Sunday, November 7, 2010

What I have (and what I do not)


I wanted to write this on Friday, but I was too tired and my brain was not willing to do anything but sit around and watch bad, but amusing Japanese dramas with Shuji.

I had planned to write a "Friday I'm in Love" kind of post even though I would be copy-catting little sis, but feel justified about copying because I like looking at the things that she is "in love" with and by the time this Friday had rolled around I was incapable of original thought.

It didn't happen, so this post is going to be a skewed version of a Friday I'm in love...

OK-- the title says What I have (and what I do not) I feel like I shouldn't start with the "what I do not" have part because it will either make me sound like a whiner even though it will allow me to kvetch a bit. So I will start with a kind of "count your blessings" prologue to the Veruca Salt part.

Before I go further I feel compelled to say--once again, (I know it is getting repetitive but...) I am so very, very grateful for having a flush toilet. 15 years of pit john really did scar me. Or maybe I am not scarred, maybe I am lucky because I will never, ever take that blue water going round and round the porcelain god (yep it IS a god!!) for granted. Forgive me for the broken record bits. Blame it on age or post-pit-traumatic disorder. Regardless of its origins, I AM grateful for my beautiful white throne.

So, what other "things" do I feel particularly happy about owning? Well, for one my slow cooker--this is a complete steal from little sis, but she is so right about how nice it is to smell it cooking all day and oooooh the joy of coming home from work or a from a long, long hike and having a whole meal ready. Another thing that I am happy about is our bath. It is not as gorgeous as this one but it is very big and Japanese and nice for soaking sore muscles. Once you have had a bath in Japan--providing that you are a "bath person", not a "shower person"--kind of like whether you are a cat or a dog person. If you are, you know it. Anyway, once you have gone the Japanese way, there is no going back. We have a continuous gas water heater, so we never, ever run out of hot water. Sweet.

There are more things in our house that bring a smile to my face, like my bread machine (boy does the general consumer here LOVE white bread...heavy sigh) and finally having an oven that will cook 24 cookies all at once! But if I go on and on about the joy my appliances bring, it will get boring and I will not feel the relief that a good whinge brings.
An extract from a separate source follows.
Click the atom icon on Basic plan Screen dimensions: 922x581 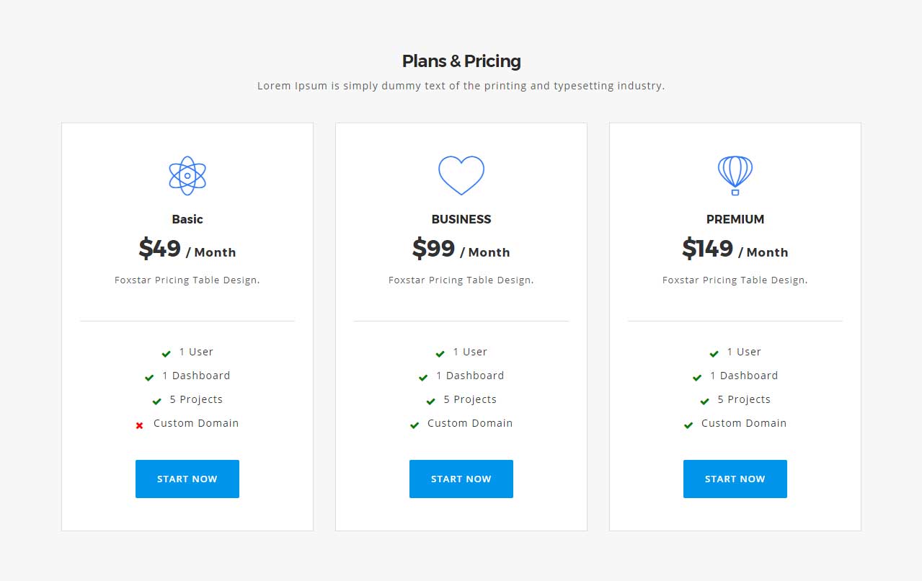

So let's get to the woe is me "What I Do Not Have" part:
--I do not have a dishwasher. They didn't used to even exist in Japan and now they (especially the built in ones) are bragging/show offy items for people with NEW homes or "mansions" and built in "system" kitchens. I don't have a new home, a system kitchen or a mansion, and I don't want a massive box-like appliance to take up my already limited counter space. I feel lucky that I even have a counter. Besides, even if I had the space, every time I wanted to use it I would have to connect it to the kitchen taps. I wouldn't be able to cook anything else or even pour a glass of water if I were using the dishwasher so no-no, I do not have one of those. (This may sound like sour grapes, but I really don't want to pay 500 to 1,000 dollars worth of yen for a machine that will only wash 3 plates, a couple of bowls and a glass or two at the same time.) So, I guess, what I really want is something that I will probably never get in Japan.

The other thing that I would like is an "American sized" washer dryer set. I have been hanging out my laundry for 22 years and counting. On the one hand, I feel superior to those who are wasting the earth's precious resources every time they fling in a sheet of bounce, blithely push the "permanent press" button and carelessly twist the timer. But in the winter, when my hands are turning red from the cold or when my Levis have been hanging out for three days and are beginning to go moldy because the humidity and rain will not let up, then I feel sorry for myself. And it is true that sometimes when it is too wet or when I have decided to wash EVERYTHING in the house at once, (it is pretty amazing how much my little 4.5 kilo limit washer can spit out in a morning) we throw all the large items into trash bags and drag them down to the landromat. The coin laundries are amazing here. They are made for the housewife--clean with big picture windows and good lighting, huge folding tables, carts for dumping your dried items in that you can wheel up to a table and just dig in--fold and fold to your heart's content. And the washers and driers are bigger than some people's apartments. Well, that might be an exaggeration, but they can handle a queen size comforter. Still, I would like a huge washer/dryer like all of my perfectly middle class relatives back in the States have.

So, that is my list (and I *do* love a list) of happy to have and wish I had things.
So that is the end of today's post and I am heading off to soak in my wonderful bath and then count sheep (if not blessings) under my clean comforter and sheets on my Simmon's mattress. Ah joy.